> However it seems you have probably not followed mails I have sending
> carefully enough. I have raised this issue on the list way back and
> got some feed back too. I have found based on feedback the main uses
> of the RH header to be Explicit Traffic Engineering as well as for OAM
> purposes (something the IETF has underplayed for a long time). There
> is a paper by Geoff Huston (I am not totally sure it was him), that
> gives some use cases for operators.

What I mean by "find a use" or "find a customer", is not to point to
some generic, hand-wavy "it would be nice" from some third party. It
is to get the customer/user who has a real problem to solve to come
and explain what that problem is, so we can talk about about how to
solve it. Anything short of that risks development of a solution  in
search of a problem. The IETF has a lot of experience with that, and
it is mostly negative.

It's easy to find _possible_ uses. What we should be looking for is a
problem that needs solving, for which a routing header really is a
good/best solution, not just a "cool" or "neat" solution.

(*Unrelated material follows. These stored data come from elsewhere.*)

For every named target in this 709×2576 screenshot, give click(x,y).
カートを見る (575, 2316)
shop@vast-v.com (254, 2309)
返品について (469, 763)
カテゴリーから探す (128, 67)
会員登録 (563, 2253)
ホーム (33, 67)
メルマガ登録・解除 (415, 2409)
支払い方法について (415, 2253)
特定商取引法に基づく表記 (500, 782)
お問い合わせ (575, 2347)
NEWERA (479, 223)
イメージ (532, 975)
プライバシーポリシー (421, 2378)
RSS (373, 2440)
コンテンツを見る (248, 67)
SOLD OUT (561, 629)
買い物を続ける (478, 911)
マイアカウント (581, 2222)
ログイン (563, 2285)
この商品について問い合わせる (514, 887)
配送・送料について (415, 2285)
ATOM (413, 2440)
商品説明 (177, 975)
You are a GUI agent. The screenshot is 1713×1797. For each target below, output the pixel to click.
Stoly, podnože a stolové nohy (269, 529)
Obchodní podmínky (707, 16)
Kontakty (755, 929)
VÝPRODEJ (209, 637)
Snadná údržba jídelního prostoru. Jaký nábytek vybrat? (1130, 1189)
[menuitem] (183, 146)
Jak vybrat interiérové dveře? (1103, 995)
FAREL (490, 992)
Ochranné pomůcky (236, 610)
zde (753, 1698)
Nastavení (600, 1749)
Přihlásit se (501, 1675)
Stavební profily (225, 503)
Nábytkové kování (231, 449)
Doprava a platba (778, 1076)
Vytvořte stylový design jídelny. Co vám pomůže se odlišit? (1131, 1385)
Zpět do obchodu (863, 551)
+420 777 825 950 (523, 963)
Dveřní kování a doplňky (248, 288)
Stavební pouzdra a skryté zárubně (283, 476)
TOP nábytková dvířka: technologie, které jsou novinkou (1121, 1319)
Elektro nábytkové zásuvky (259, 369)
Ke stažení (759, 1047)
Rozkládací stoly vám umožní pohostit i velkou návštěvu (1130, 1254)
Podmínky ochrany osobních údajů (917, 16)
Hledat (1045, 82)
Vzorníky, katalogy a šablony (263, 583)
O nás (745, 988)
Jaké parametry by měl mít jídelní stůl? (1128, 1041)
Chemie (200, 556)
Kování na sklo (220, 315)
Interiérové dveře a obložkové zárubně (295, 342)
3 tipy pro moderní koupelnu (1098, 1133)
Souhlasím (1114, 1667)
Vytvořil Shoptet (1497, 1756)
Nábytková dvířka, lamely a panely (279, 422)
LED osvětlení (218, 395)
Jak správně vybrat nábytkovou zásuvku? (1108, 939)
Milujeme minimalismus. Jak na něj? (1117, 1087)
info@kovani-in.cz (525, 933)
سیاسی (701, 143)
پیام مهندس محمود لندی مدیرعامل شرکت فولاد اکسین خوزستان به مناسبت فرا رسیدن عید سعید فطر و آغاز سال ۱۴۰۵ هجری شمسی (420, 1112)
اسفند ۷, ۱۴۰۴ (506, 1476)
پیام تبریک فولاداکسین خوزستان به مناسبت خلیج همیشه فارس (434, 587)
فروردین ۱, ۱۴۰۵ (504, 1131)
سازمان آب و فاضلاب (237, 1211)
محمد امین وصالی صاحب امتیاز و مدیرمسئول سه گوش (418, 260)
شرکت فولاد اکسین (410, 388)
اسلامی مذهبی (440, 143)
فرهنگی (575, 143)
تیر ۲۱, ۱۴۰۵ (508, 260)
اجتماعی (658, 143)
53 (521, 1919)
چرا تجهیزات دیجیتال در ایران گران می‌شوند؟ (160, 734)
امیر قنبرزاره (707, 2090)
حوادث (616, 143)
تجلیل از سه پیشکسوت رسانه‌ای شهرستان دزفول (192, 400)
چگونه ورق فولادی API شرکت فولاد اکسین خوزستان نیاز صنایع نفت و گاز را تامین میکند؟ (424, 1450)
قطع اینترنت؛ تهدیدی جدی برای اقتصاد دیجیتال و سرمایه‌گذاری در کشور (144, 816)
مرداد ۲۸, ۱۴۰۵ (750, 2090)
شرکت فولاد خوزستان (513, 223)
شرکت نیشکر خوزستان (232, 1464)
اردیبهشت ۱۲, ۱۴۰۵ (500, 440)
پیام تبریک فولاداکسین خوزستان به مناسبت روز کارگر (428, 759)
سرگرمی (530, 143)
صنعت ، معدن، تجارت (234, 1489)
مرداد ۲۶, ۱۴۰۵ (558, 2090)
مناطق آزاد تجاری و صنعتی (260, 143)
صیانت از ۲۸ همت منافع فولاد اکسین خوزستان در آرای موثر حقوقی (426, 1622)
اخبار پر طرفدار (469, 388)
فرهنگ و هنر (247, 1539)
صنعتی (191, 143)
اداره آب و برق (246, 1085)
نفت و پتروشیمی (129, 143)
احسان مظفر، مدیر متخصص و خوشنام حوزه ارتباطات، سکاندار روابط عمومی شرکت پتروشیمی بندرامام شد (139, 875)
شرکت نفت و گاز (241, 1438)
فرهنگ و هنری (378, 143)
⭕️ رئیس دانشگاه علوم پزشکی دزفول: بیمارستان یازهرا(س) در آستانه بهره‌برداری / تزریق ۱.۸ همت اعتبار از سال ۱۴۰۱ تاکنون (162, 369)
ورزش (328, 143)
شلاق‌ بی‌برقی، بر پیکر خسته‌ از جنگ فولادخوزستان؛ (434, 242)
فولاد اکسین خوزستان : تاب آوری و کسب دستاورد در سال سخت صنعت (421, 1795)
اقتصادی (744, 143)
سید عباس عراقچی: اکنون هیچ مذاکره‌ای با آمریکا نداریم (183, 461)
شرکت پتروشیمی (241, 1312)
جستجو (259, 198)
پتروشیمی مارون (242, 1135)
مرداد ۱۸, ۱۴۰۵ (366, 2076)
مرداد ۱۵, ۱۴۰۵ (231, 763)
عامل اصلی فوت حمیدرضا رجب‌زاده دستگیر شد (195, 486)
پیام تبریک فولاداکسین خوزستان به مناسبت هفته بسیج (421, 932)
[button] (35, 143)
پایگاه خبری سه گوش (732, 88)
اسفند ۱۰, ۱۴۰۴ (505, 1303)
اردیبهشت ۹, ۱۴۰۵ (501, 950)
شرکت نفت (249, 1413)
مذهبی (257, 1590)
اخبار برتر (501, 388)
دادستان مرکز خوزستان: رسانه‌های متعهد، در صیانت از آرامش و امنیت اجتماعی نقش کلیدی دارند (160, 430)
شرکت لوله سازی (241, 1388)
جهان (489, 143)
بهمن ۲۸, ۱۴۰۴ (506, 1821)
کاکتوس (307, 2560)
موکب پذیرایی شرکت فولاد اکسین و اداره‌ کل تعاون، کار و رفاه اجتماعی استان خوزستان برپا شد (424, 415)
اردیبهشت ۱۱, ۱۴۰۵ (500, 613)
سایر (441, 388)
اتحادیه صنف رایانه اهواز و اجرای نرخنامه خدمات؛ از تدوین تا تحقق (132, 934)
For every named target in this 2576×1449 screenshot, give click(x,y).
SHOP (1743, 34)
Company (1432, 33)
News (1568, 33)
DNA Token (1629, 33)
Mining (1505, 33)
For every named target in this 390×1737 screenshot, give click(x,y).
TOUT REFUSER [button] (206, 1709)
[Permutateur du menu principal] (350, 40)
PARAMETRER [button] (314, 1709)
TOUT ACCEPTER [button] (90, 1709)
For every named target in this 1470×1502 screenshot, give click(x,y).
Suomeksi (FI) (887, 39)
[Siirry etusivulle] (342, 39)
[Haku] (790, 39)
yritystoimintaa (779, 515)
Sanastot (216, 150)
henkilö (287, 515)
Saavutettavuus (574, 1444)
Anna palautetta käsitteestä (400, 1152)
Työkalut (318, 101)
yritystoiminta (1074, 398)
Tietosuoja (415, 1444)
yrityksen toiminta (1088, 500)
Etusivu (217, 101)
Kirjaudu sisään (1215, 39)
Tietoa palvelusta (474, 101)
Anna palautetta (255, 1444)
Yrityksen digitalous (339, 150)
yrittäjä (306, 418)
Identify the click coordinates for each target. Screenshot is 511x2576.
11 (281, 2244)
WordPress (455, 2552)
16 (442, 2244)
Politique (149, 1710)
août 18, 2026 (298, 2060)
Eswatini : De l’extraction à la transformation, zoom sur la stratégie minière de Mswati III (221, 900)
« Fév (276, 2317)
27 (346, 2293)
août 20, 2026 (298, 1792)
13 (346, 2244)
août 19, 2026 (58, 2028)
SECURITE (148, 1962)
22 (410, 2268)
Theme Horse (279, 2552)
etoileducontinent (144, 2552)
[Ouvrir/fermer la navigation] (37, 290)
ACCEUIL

> Having been the one to have identified the amplification attacks
> around a couple of years ago, I realize the problems and related
> security issues. However I am not sure of how you say there are no use
> cases. I got the information asking that very question on the list. It
> would be great if you can let me know what you base your assumptions
> on?

RH0 has been part of IPv6 for more than a decade. Remind of _who_ has
used it or is using it, and what critical applications take advantage
of it. I believe the answer to the question is pretty much the empty
set. That is what I mean there being "no use cases".